We are in a debate here, any information would be helpfull. Are there industry recommended standards for wiring PLC's. Ex. analog input would be xyz color and and digital input would be abc color
For Industrial Machinery in USA wiring color code is dictated by NFPA 79 "Electrical Standard for Industrial Machinery". In Europe it is EN 60204-1. Most if not all end users will hold machinery builders to one and/or both of these standards.
NFPA79 has some guidelines for some of these questions. I don't believe it encourages different colors for different types of PLC inputs, but rather by voltage and whether the conductor is grounded or not. Normally red is used for 120VAC I/O and blue for 24VDC I/O (the most commonly seen I/O voltages). Analog I/O generally uses some kind of shielded cable.
In a technical sense this standard only applies to machine tools (read the preface if you don't believe this). I believe there is another standard that applies to plastic machines. I don't believe there is a standard that applies specifically to the process industries (chemical, refinery, etc.). There may be an IEEE or ISA standard that could apply.
Interestingly, an issue arose today with a client. The question was raised as to whether it was "legal" to put solenoid valves inside control panels. NFPA79 prohibits this practice, but since they are not making machine tools NFPA79 really does not apply. I am not a huge fan of putting solenoid valves inside control panels for the obvious reasons, but cannot find an absolute
prohibition against it that actually applies in their case.
Bob Peterson
On December 11, 2002 11:30 am, Bob Peterson wrote:
<clip>
> Interestingly, an issue arose today with a client. The question was
> raised as to whether it was "legal" to put solenoid valves inside
> control panels. NFPA79 prohibits this practice, but since they are not
> making machine tools NFPA79 really does not apply. I am not a huge fan
> of putting solenoid valves inside control panels for the obvious
> reasons, but cannot find an absolute prohibition against it that
> actually applies in their case.
<clip>
I'm not sure how the various laws and regulations are applied in the United States. However under the health and safety acts for industrial establishments here if there is a situation which does not have a standard which applies directly to it you are expected to find a suitable standard somewhere which could reasonably be applied.

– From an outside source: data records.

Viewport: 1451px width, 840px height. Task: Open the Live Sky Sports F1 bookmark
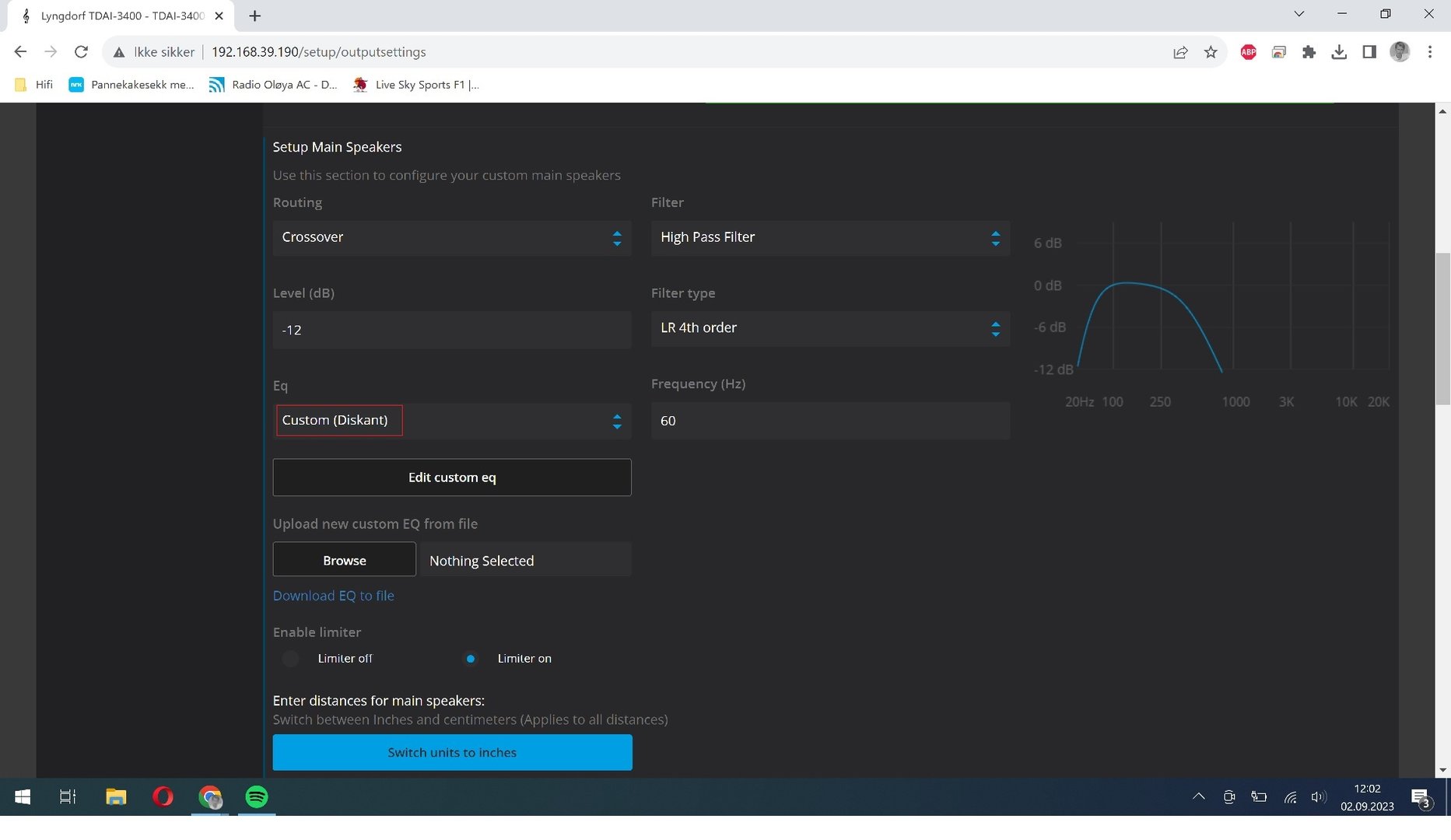coord(416,85)
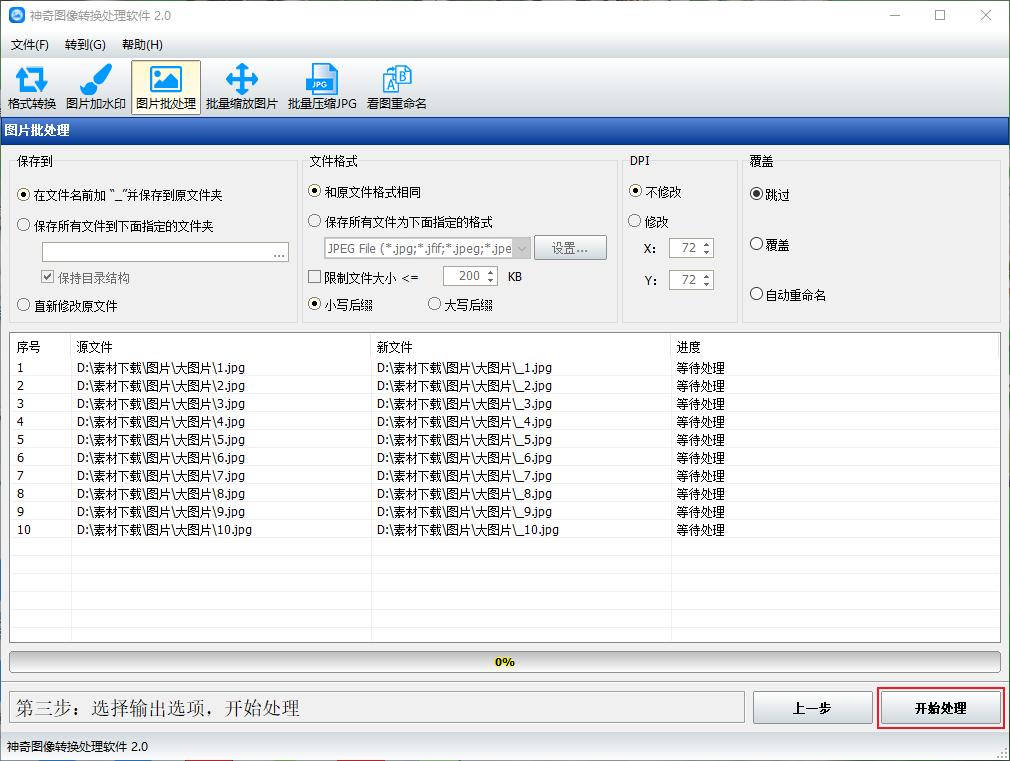This screenshot has height=761, width=1010.
Task: Select the 格式转换 format conversion tool
Action: pos(30,86)
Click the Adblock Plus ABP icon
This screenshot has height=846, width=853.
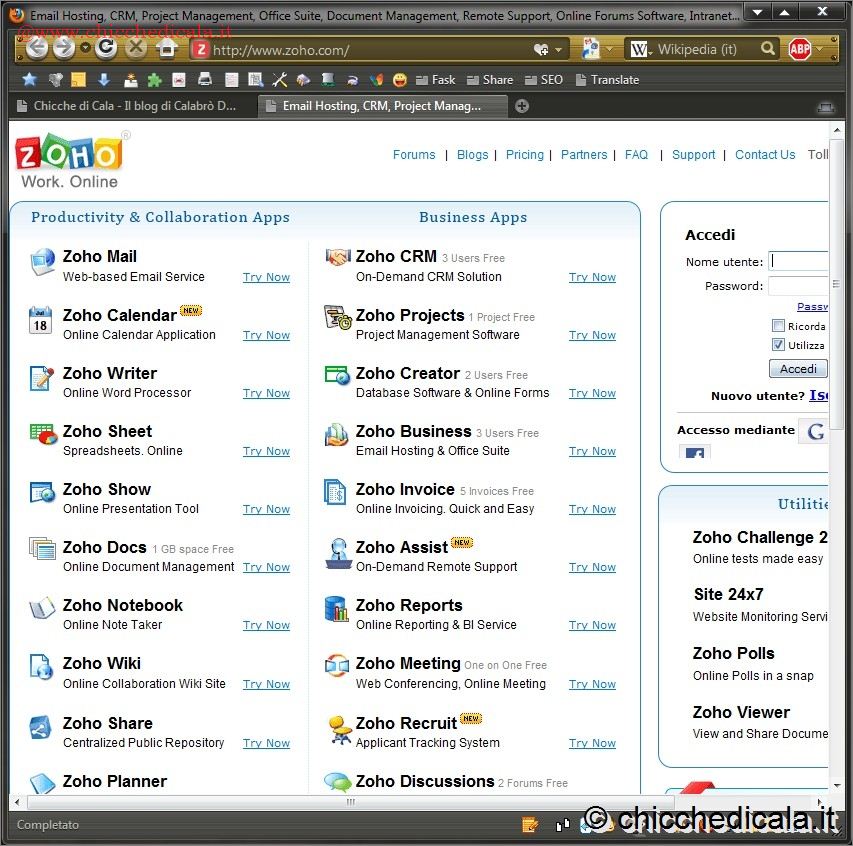click(799, 49)
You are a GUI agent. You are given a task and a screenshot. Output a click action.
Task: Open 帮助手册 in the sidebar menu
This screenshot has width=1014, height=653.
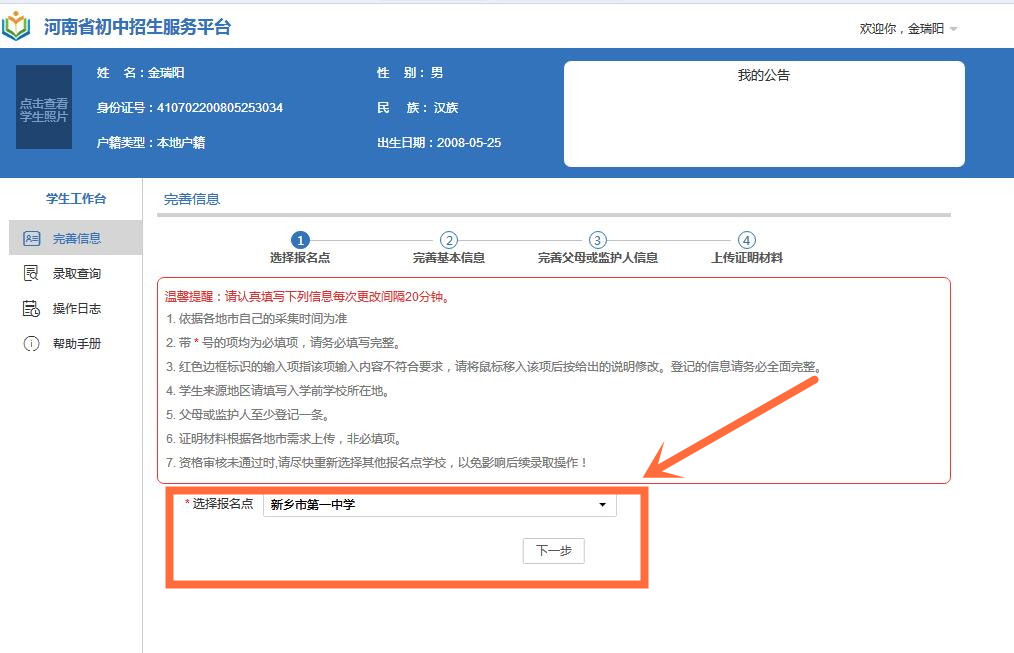(x=77, y=343)
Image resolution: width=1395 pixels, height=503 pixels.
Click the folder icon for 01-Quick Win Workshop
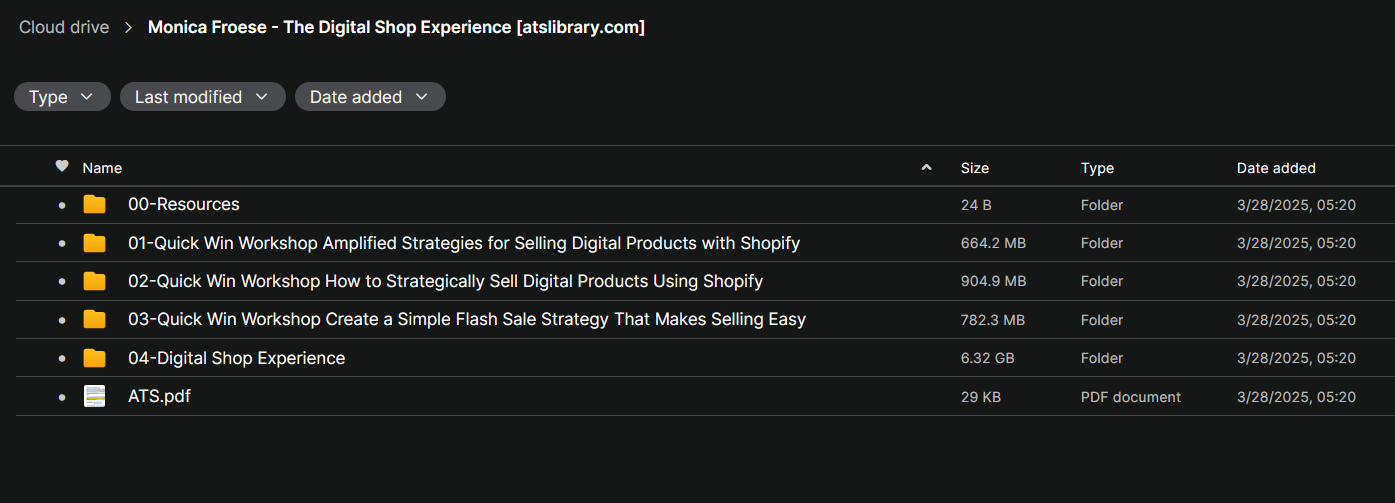pyautogui.click(x=94, y=243)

In other words if there was a standard which applied to machine tools but no comparable standard which applied to the exact type of equipment I was working on, I would need to have a very good reason to show why the machine tool standard was *not* suitable for the application before I simply ignored it.
Your feelings with regards to the solenoid valves are probably correct. The question should be though whether the reasons for prohibiting control valves in machine tool control panels are also valid for the type of machinery you are dealing with.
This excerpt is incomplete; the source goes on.